I want to know how copy-on-write happens in fork().

Assuming we have a process A that has a dynamical int array:

int *array = malloc(1000000*sizeof(int));

Elements in array are initialized to some meaningful values. Then, we use fork() to create a child process, namely B. B will iterate the array and do some calculations:

for(a in array){
    a = a+1;
}

1. I know B will not copy the entire array immediately, but when does the child B allocate memory for array? during fork()?
2. Does it allocate the entire array all at once, or only a single integer for a = a+1?
3. a = a+1; how does this happen? Does B read data from A and write new data to its own array?

I wrote some code to explore how COW works. My environment: ubuntu 14.04, gcc4.8.2

#include <stdlib.h>
#include <stdio.h>
#include <sys/sysinfo.h>

void printMemStat(){
    struct sysinfo si;
    sysinfo(&si);
    printf("===\n");
    printf("Total: %llu\n", si.totalram);
    printf("Free: %llu\n", si.freeram);
}

int main(){
    long len = 200000000;
    long *array = malloc(len*sizeof(long));
    long i = 0;
    for(; i<len; i++){
        array[i] = i;
    }

    printMemStat();
    if(fork()==0){
        /*child*/
        printMemStat();

        i = 0;
        for(; i<len/2; i++){
            array[i] = i+1;
        }

        printMemStat();

        i = 0;
        for(; i<len; i++){
            array[i] = i+1;
        }

        printMemStat();

    }else{
        /*parent*/
        int times=10;
        while(times-- > 0){
            sleep(1);
        }
    }
    return 0;
}

After fork(), the child process modifies a half of numbers in array, and then modifies the entire array.
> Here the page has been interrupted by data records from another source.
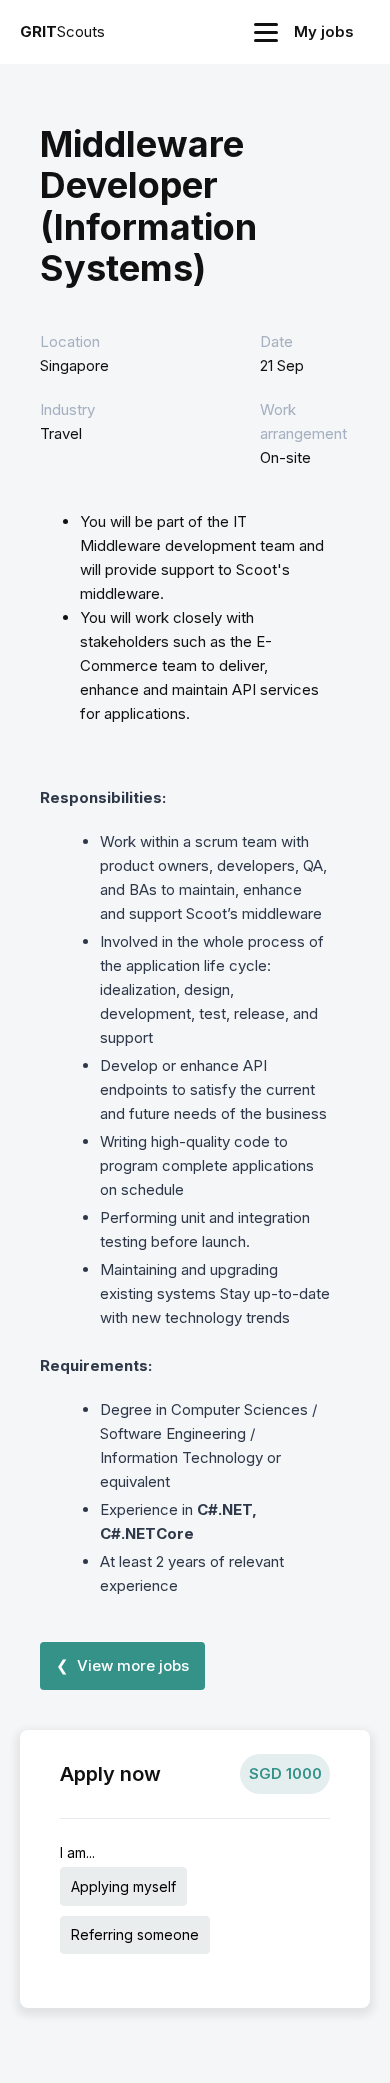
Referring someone (135, 1934)
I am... (77, 1852)
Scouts (62, 31)
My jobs (324, 31)
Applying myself (123, 1886)
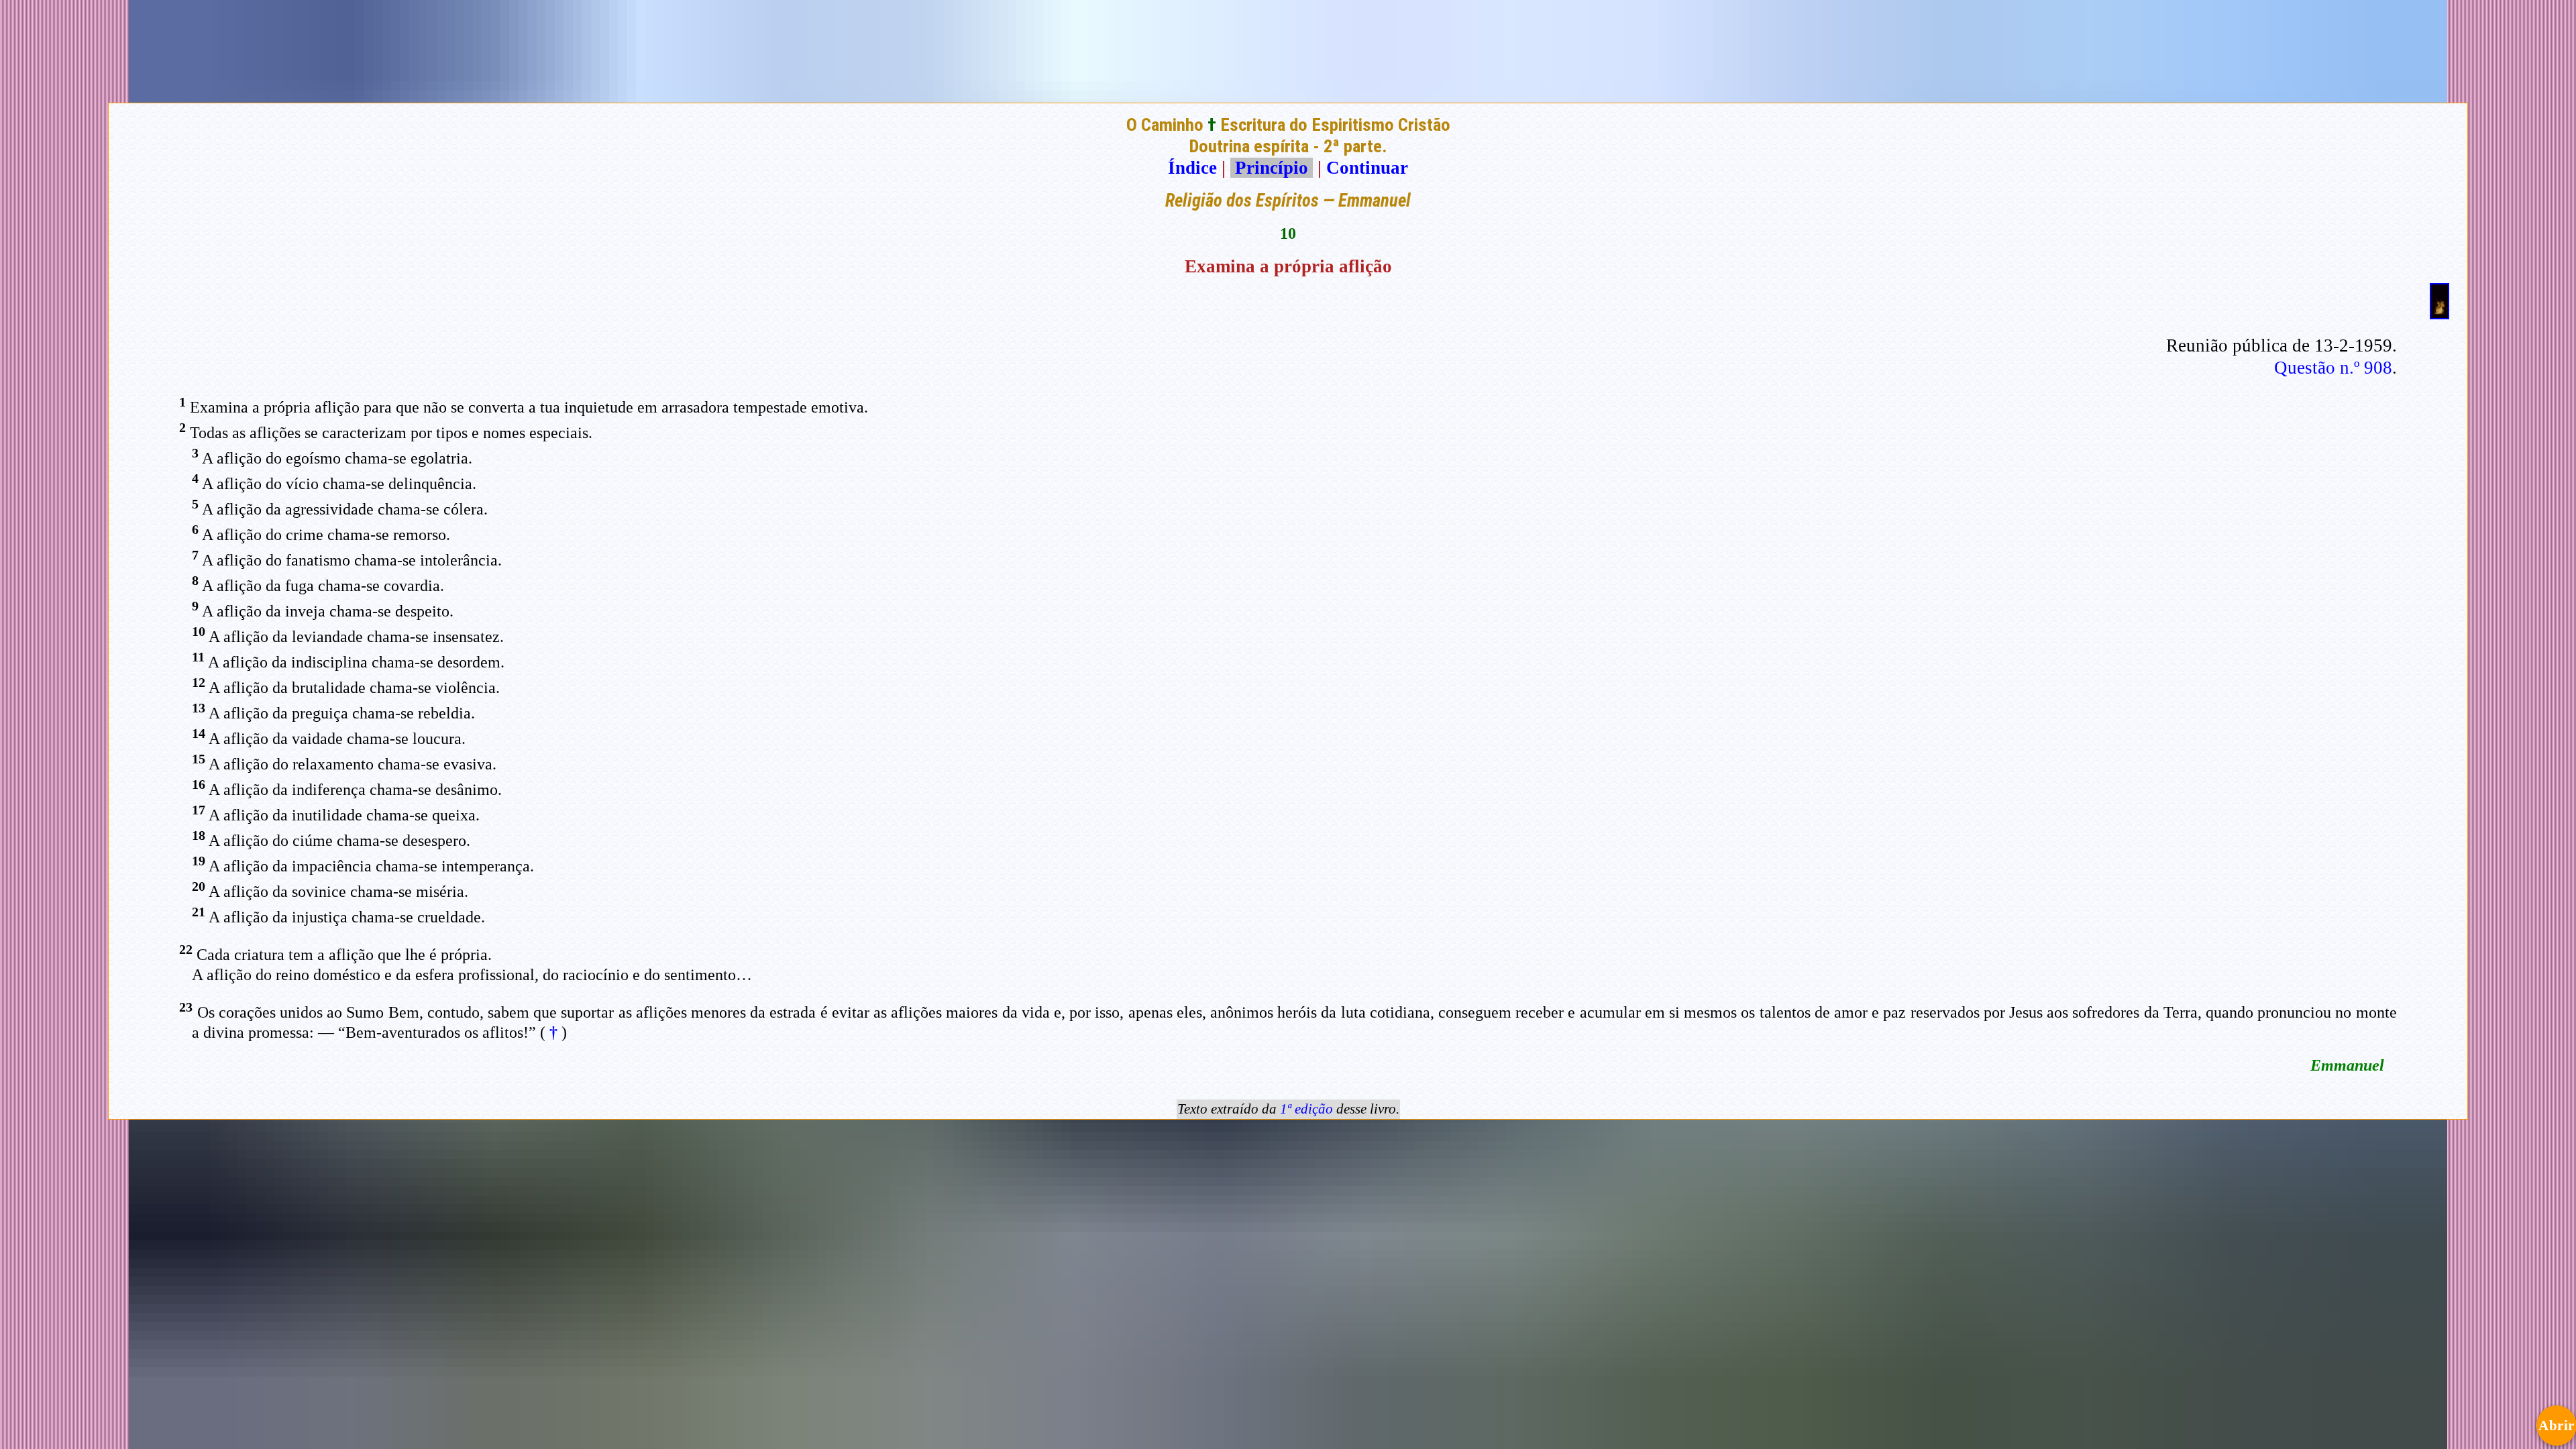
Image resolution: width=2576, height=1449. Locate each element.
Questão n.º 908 (2333, 368)
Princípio (1271, 168)
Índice (1192, 168)
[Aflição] (2439, 313)
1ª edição (1306, 1109)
The outputs are:

===
Total: 16694571008
Free: 2129162240
===
Total: 16694571008
Free: 2126106624
===
Total: 16694571008
Free: 1325101056
===
Total: 16694571008
Free: 533794816

It seems that the array is not allocated as a whole. If I slightly change the first modification phase to:

i = 0;
for(; i<len/2; i++){
    array[i*2] = i+1;
}

The outputs will be:

===
Total: 16694571008
Free: 2129924096
===
Total: 16694571008
Free: 2126868480
===
Total: 16694571008
Free: 526987264
===
Total: 16694571008
Free: 526987264

Depends on the Operating System, hardware architecture and libc. But yes in case of recent Linux with MMU the fork(2) will work with copy-on-write. It will only (allocate and) copy a few system structures and the page table, but the heap pages actually point to the ones of the parent until written.

More control over this can be exercised with the clone(2) call. And vfork(2) beeing a special variant which does not expect the pages to be used. This is typically used before exec().

As for the allocation: the malloc() has meta information over requested memory blocks (address and size) and the C variable is a pointer (both in process memory heap and stacks). Those two look the same for the child (same values because same underlying memory page seen in the address space of both processes). So from a C program point of view the array is already allocated and the variable initialized when the process comes into existence. The underlying memory pages are however pointing to the original physical ones of the parent process, so no extra memory pages are needed until they are modified.

If the child allocates a new array it depends if it fits into the already existing heap pages or if the brk of the process needs to be increased. In both cases only the modified pages get copied and the new pages get allocated only for the child.

This also means that the physical memory might run out after malloc(). (Which is bad as the program cannot check the error return code of "a operation in a random code line"). Some operating systems will not allow this form of overcommit: So if you fork a process it will not allocate the pages, but it requires them to be available at that moment (kind of reserves them) just in case. In Linux this is configurable and called overcommit-accounting.

Some systems have a system call vfork(), which was originally designed as a lower-overhead version of fork(). Since fork() involved copying the entire address space of the process, and was therefore quite expensive, the vfork() function was introduced (in 3.0BSD).

However, since vfork() was introduced, the implementation of fork() has improved drastically, most notably with the introduction of 'copy-on-write', where the copying of the process address space is transparently faked by allowing both processes to refer to the same physical memory until either of them modify it. This largely removes the justification for vfork(); indeed, a large proportion of systems now lack the original functionality of vfork() completely. For compatibility, though, there may still be a vfork() call present, that simply calls fork() without attempting to emulate all of the vfork() semantics.

As a result, it is very unwise to actually make use of any of the differences between fork() and vfork(). Indeed, it is probably unwise to use vfork() at all, unless you know exactly why you want to.

The basic difference between the two is that when a new process is created with vfork(), the parent process is temporarily suspended, and the child process might borrow the parent's address space. This strange state of affairs continues until the child process either exits, or calls execve(), at which point the parent process continues.

This means that the child process of a vfork() must be careful to avoid unexpectedly modifying variables of the parent process. In particular, the child process must not return from the function containing the vfork() call, and it must not call exit() (if it needs to exit, it should use _exit(); actually, this is also true for the child of a normal fork()).